人物志 / 釋爭
君子知屈之可以為伸,故含辱而不辭;知卑讓之可以勝敵,故下之而不疑。
新字:君子知屈之可以為伸,故含辱而不辞;知卑譲之可以勝敵,故下之而不疑。
書き下し
君子は屈するの以て伸と為す可きを知る、故に辱を含みて辞せず。卑讓の以て敵に勝つ可きを知る、故に之に下りて疑わず。
現代語訳
君子は、屈することがやがて伸びることにつながると知っているから、屈辱を受けても逃げずに耐える。
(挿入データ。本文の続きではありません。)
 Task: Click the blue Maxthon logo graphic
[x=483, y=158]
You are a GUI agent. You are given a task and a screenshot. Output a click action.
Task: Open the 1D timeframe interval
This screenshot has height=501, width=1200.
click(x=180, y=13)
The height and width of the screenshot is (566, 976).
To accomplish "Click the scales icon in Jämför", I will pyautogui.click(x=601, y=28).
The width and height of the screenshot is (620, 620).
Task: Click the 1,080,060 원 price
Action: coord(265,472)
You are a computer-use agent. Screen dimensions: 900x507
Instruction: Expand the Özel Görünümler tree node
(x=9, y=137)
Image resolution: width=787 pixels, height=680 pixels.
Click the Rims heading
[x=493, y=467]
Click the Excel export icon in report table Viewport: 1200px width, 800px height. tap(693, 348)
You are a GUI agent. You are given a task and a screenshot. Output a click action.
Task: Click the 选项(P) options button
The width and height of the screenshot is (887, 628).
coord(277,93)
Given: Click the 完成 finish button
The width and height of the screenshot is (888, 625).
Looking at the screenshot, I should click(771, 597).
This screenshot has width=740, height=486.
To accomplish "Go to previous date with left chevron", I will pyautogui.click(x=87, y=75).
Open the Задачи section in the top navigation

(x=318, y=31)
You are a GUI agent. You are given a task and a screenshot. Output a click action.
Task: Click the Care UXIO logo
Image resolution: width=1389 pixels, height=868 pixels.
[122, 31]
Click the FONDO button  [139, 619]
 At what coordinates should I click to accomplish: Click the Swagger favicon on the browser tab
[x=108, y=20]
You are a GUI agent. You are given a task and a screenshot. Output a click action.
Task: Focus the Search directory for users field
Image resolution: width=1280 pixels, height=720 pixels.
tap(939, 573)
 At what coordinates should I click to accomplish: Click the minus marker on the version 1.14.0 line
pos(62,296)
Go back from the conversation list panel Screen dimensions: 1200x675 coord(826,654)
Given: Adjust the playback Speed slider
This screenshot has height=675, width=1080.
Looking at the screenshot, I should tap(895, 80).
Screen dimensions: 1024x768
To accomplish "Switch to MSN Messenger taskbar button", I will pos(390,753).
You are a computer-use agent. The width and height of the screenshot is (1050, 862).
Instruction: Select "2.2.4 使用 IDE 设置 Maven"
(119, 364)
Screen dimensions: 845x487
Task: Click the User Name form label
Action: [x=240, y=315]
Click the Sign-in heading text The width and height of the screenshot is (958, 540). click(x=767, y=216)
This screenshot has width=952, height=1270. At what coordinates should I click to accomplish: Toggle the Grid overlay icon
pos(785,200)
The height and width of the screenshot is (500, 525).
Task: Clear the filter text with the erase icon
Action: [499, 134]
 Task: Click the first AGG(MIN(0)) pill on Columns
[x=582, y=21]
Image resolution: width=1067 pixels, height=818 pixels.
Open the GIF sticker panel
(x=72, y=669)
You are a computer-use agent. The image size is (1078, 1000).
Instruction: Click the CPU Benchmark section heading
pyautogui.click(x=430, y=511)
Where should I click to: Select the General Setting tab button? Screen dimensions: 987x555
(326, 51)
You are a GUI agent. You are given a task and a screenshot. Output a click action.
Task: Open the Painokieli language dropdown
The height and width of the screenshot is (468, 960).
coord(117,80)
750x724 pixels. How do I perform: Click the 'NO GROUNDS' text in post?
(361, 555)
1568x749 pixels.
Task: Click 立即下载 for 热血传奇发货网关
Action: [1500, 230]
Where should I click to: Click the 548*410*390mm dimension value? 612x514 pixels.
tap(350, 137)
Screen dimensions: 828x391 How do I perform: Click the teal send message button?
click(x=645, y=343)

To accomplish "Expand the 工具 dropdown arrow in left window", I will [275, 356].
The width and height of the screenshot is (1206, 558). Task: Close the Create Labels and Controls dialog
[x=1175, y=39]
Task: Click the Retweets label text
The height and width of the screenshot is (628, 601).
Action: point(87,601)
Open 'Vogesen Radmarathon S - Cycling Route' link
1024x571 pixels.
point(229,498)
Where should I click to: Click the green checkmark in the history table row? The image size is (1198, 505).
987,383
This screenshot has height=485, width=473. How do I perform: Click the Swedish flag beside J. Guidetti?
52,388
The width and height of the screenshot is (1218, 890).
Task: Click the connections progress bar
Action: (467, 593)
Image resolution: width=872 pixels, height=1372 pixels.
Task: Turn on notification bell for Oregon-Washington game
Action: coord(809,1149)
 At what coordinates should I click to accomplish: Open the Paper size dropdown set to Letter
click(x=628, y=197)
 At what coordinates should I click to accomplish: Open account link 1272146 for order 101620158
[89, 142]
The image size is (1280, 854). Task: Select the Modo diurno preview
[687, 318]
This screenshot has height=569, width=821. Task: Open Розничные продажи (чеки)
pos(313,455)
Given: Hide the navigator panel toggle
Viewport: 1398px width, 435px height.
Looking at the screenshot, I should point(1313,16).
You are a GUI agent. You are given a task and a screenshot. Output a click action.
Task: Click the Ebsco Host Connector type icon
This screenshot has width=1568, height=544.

へりくだり譲ることが結局は相手に勝つことにつながると知っているから、ためらうことなく一歩を譲る。
解説
一時的に屈することが後の伸びにつながり、へりくだることが結局は相手に勝つことにつながると知っているからこそ、屈辱にも耐え、ためらいなく譲ることができると劉劭は説く。目の前の屈辱や譲歩を、その場限りの負けとして受け止めてしまうと、耐えることも譲ることもただの我慢に終わってしまう。長い目で見た先の展開を見据えられれば、今の屈辱や譲歩は次への足場に変わり得る。今の一歩を、その先にどうつながるかという視点で見直してみる価値がある。